Friday, December 21, 2007

I've never been less convinced to buy an overpriced designer good.

Today I was reading the December issue of Allure (yeah, I know) and there was an article about materialism by style writer Amy Larocca, in which the question was raised “Is materialism bad?” and then answered poorly. Where to begin. Here, Ms. Larocca describes a comment made to her by the disapproving mother of an ex-boyfriend:
“’I knew you were a writer,’ she told me on our first meeting. ‘but I didn’t know you wrote about hair clips.’ She said ‘hair clips’ in a tone that I usually reserve for words like ‘genocide.’”
Um, you say “genocide” with disdain? Your tone of voice conveys that you think “genocide” is frivolous? Confusing! She is not winning me over with her thinking so far, and we haven’t even gotten into WHY she thinks people call chicks with $5000 handbags materialists. First up: she gets all defensive! She says people who call other people materialists are just haters:
“It’s easier to insult what you covet than to confront covetous feelings.”
It's also easier to get defensive when people insult you for over-spending than it is to confront your over-spending.

Next up, shopping is in our chromosomes! “…one of the treats of being female is the enjoyment we get from a gorgeous dress, an elegant pair of shoes….” We should all just give in to genetics. Like the Nepalese women Larocca met abroad! They bond over sari-shopping! This kind of feels like a feeble attempt at saying, well the Buddhists shop a lot and they're all, like, enlightened, so I should just go ahead and buy those shoes.

But the kicker is when Ms. Larocca tries to convince you that shopping is good for you.
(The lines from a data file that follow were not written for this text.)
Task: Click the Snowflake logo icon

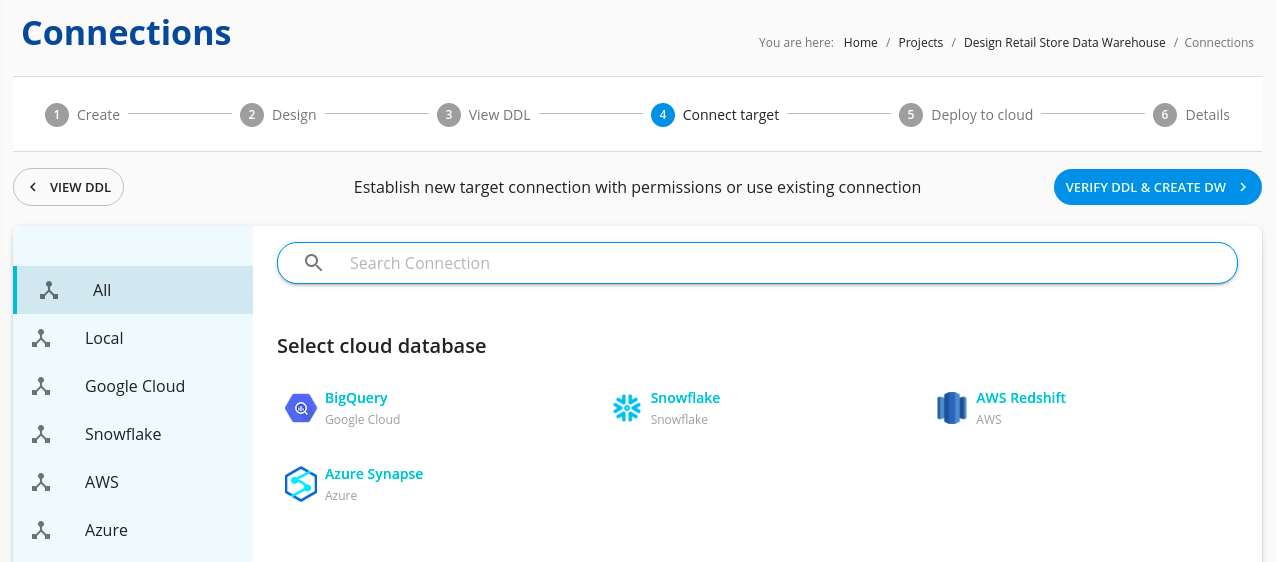Action: coord(627,408)
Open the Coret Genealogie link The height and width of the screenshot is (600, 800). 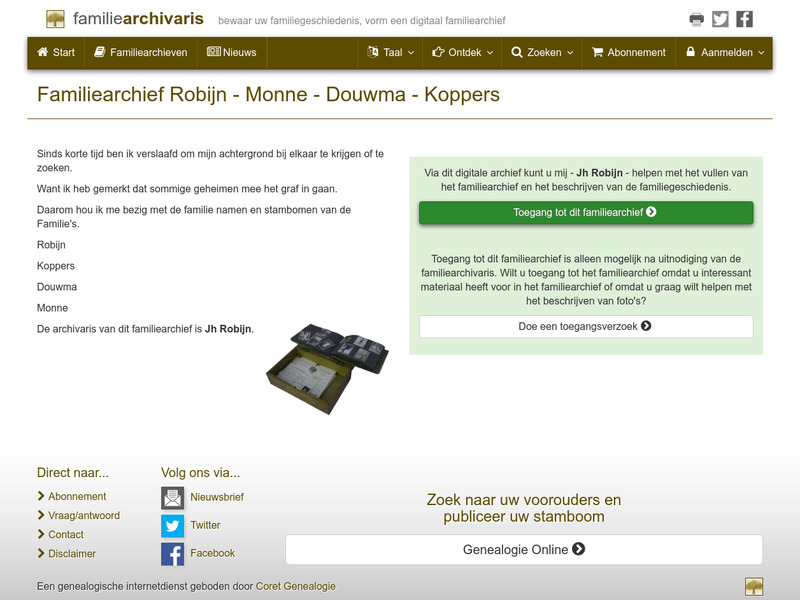pos(295,587)
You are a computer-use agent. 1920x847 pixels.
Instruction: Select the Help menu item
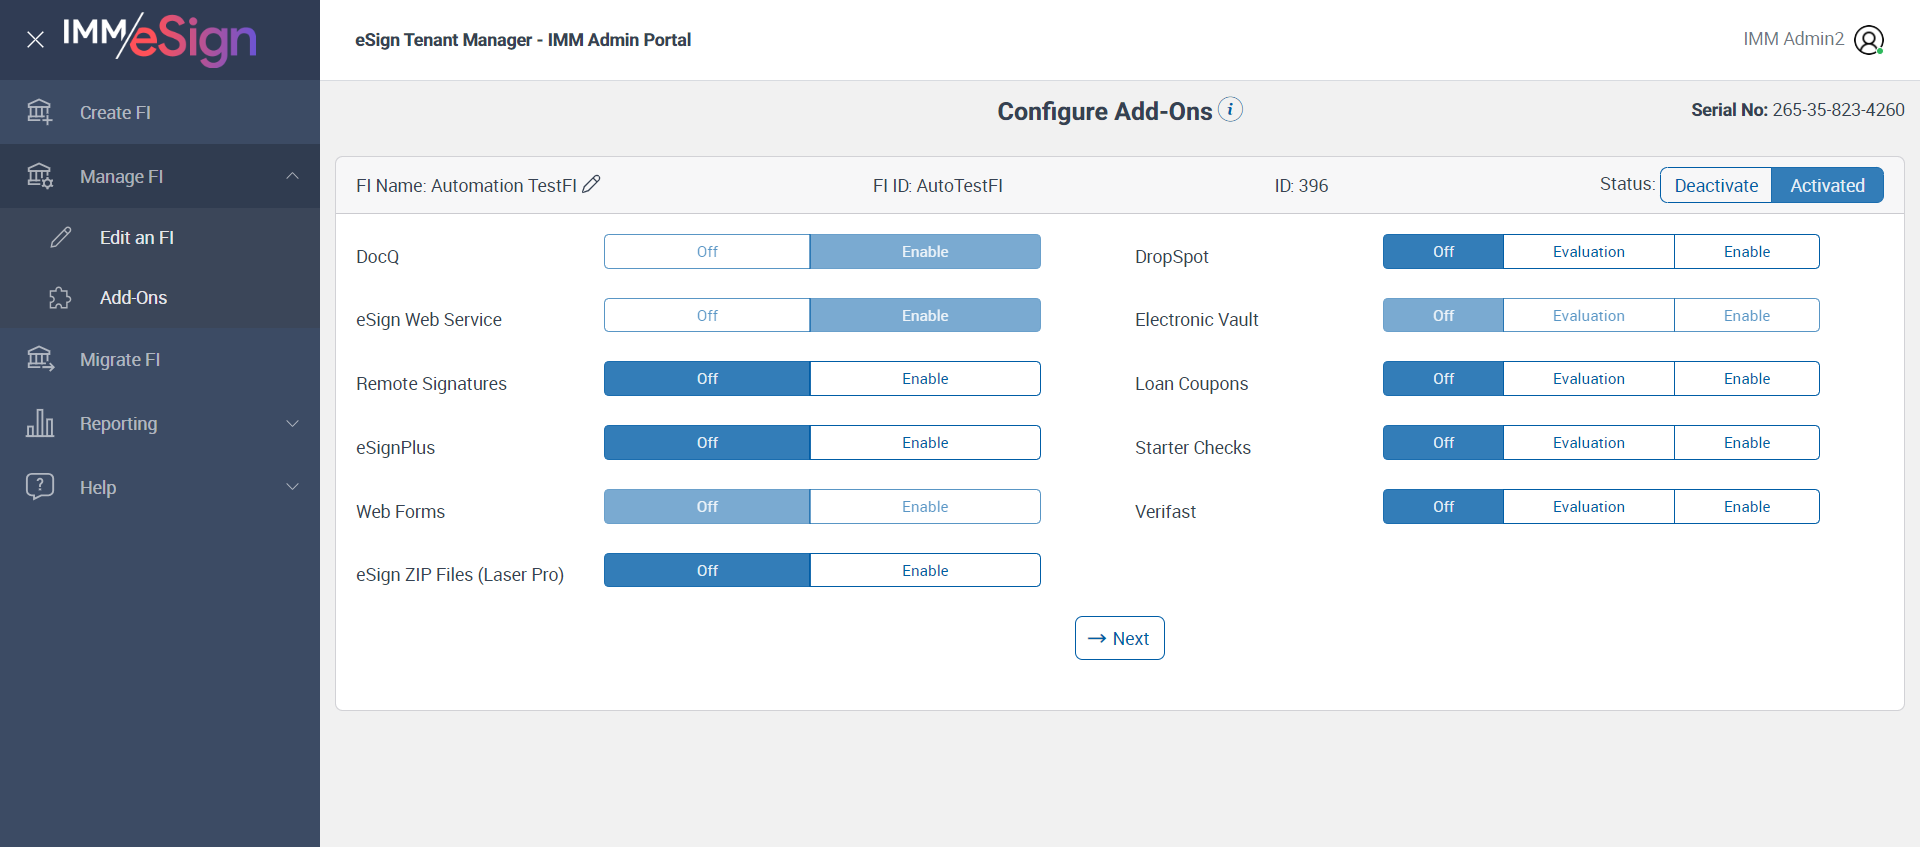(98, 488)
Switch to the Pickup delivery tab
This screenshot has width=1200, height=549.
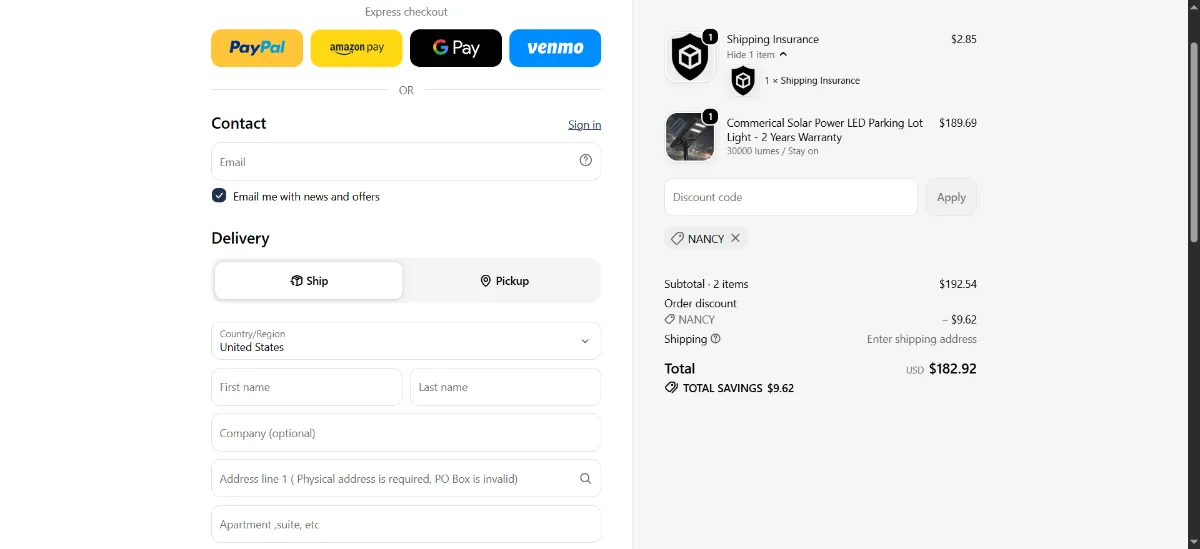point(504,281)
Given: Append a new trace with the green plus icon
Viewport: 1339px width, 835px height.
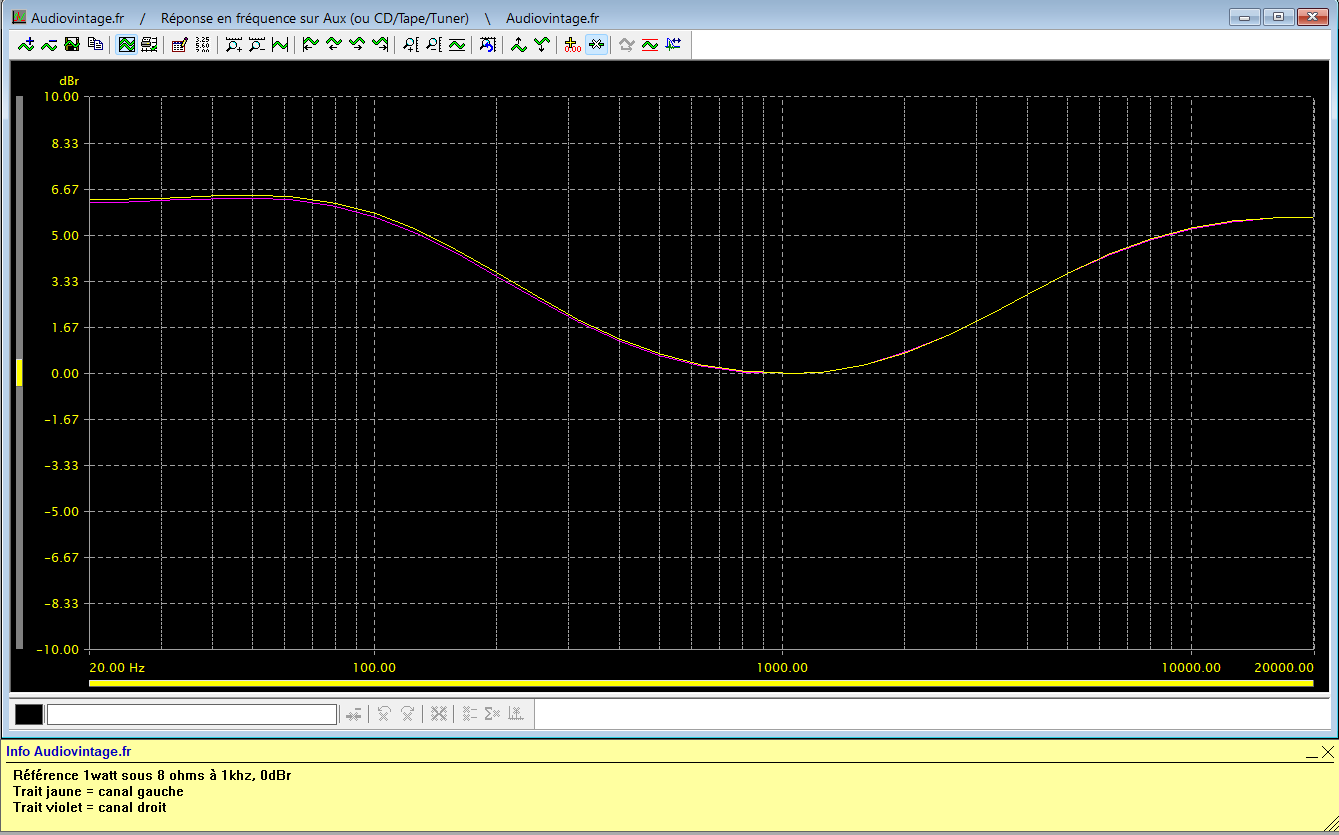Looking at the screenshot, I should [26, 44].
Science proves it!
“Two leading brain researchers at Johns Hopkins have concluded that shopping requires a trifecta of healthy behaviors—physical activity, decision-making, and a positive self-image—it might actually help you live longer.”
You know what else requires physical activity and decision-making? Um, everything, basically. Like choosing between Cuervo and whiskey, then dancing on a bar table with your skirt over your head. Don't think anyone would confuse that with healthy behavior. And you know what doesn’t require a positive self-image? Shopping! I’ve totally bought “fat jeans” when I was feeling bloated and ugly.

And the crowning gem of Ms. Larocca’s argument: Without fashion, people might run your ass over!
“…psychologists at the University of Leicester, in England, claim that being well-dressed can protect you from being hit by a car. (Drivers, apparently, are more likely to stop for you in a crosswalk if you’re looking sharp.)”
“Is that Gucci?…no wait, it’s Forever 21! Gun it!” Seriously, if anything, this is an argument for not going around looking like crap, which you can do without spending a fortune.

Anyway, I’ve exhausted my indignation. I’m going to go drink beer and think festive thoughts.

4 comments:

Anonymous said...

All right, so Ms. Larocca finds shopping until your credit card's maxed out is virtuous. Hey, she's writing for Allure! You want heavy-duty thinking, you could do better yourself, even after that beer. And get something better to read, for God's sake!

Nightcrush said...

Mom?

Rach said...

For whatever reason, I too head toward similar magazines during this season. It is Christmas Day, and I just finished reading a People in which they described an anorexic Tara Reid as "slender." I need to go eat some more Christmas cookies. And have a glass of scotch before the anti-alcohol family arrives. Eeek.

wiscogrl said...

I know, Rach! and Jennifer Love-Hewitt is "fat"! Wow, I must be an ELEPHANT then. Merry Christmas, all!